Visionsliteratur

Texte, die vollständig oder in grossen Teilen aus der Beschreibung visionärer Bilder und Auditionen bestehen. Das wichtigste biblische Modell ist die Offenbarung des Johannes. Neben die Erzählung visionärer Jenseitsreisen tritt im 12. Jahrhundert eine neue Form visionärer Offenbarungsliteratur, die paradigmatisch in den Werken Hildegards von Bingen (1098-1179) auftritt. In Hildegards Liber Scivias und Liber Divinorum Operum werden komplexe theologische Sachverhalte in Visionsbildern verdichtet und in den anschliessenden Auditionen in ihrer Bedeutung erklärt. Für die Geltung dieser Offenbarungen beansprucht Hildegard eine Autorität, die den biblischen Propheten gleichkommt. Im 14. Jahrhundert wird dieser Typus von Birgitta von Schweden aufgegriffen, deren Revelaciones stark in politische Streitfragen der Zeit hineinreichen. Eine ganz andere Funktion des Visionären artikuliert sich in den Texten der Erlebnismystik des 13. und 14. Jahrhunderts. In diesen überwiegend von Frauen verfassten Texten eröffnen Visionen das Tor zu einer körperhaften Annäherung und Vereinigung mit Christus, Maria und den Heiligen.
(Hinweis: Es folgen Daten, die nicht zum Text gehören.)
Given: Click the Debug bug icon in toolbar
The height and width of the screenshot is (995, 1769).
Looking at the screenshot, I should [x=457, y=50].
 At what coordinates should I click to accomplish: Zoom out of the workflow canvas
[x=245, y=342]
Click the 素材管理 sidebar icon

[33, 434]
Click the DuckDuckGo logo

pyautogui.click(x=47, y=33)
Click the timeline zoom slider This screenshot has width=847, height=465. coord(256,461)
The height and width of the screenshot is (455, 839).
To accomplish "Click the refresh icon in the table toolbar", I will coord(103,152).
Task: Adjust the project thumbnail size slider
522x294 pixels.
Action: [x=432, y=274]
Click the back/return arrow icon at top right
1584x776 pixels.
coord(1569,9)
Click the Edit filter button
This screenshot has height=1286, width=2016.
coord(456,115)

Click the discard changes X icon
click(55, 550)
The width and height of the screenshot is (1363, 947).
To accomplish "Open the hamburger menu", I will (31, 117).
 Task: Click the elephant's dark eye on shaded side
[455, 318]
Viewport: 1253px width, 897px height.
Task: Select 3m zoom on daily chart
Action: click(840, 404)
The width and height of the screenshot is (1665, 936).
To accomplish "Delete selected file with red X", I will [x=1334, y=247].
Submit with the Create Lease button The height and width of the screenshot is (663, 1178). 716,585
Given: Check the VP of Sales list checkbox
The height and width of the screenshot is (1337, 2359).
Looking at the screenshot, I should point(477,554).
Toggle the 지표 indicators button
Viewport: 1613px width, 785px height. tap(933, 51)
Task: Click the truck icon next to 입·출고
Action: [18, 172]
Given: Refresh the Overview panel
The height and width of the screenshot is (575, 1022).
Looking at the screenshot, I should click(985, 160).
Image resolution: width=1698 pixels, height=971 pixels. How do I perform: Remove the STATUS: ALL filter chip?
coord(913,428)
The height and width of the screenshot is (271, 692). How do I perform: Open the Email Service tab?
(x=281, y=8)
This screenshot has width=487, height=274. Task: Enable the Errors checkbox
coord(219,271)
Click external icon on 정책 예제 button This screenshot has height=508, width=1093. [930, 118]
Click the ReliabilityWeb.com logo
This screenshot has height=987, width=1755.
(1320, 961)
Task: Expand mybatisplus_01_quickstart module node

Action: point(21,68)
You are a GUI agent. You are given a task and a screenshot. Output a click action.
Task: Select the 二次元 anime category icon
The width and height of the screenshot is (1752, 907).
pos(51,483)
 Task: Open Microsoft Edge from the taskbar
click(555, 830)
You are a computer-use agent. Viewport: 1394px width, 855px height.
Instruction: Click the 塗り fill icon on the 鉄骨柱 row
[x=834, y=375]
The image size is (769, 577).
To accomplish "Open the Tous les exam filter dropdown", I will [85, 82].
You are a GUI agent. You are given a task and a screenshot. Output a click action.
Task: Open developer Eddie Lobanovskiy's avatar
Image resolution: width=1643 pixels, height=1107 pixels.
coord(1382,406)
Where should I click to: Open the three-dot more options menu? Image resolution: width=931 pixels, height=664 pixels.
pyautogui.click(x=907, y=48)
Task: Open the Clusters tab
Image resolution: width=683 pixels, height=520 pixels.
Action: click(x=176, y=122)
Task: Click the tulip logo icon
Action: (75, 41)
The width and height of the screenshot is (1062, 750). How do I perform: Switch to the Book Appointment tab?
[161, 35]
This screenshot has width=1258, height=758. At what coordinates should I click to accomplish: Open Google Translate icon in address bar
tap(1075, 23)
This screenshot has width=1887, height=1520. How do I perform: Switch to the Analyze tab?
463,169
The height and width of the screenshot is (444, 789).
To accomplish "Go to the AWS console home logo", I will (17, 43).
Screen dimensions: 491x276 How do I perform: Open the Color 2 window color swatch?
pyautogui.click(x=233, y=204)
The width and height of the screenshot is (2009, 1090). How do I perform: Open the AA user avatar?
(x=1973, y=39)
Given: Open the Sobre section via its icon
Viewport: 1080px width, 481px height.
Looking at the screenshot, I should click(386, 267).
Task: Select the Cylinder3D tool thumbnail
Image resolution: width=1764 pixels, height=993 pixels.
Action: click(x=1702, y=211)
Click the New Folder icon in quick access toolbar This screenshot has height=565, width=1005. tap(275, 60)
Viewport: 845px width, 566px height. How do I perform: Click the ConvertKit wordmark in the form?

Obwohl Visionen im Mittelalter als innere Bilder verstanden wurden, sind die Texte der Visionsliteratur bemerkenswert oft unbebildert geblieben. Die Anfertigung von bebilderten Handschriften der Visionswerke Hildegards von Bingen und Birgittas von Schweden steht in Verbindung mit Bemühungen um die Heiligsprechung der beiden Frauen. In den vorangestellten Autorenbildern werden die Umstände der Offenbarung und ihrer schriftlichen Aufzeichnung definiert. Darüber hinaus enthalten der Wiesbadener Liber Scivias und der Luccheser Liber Divinorum Operum gemalte Darstellungen zu allen Visionsbeschreibungen. Fest in der Struktur des Werks verankert sind gemalte Visionsdarstellungen nur im Exemplar Heinrich Seuses, wo die Bilder der Übertragung eines vorbildlichen Lebenswegs auf die Leserinnen und Leser dienen sollen.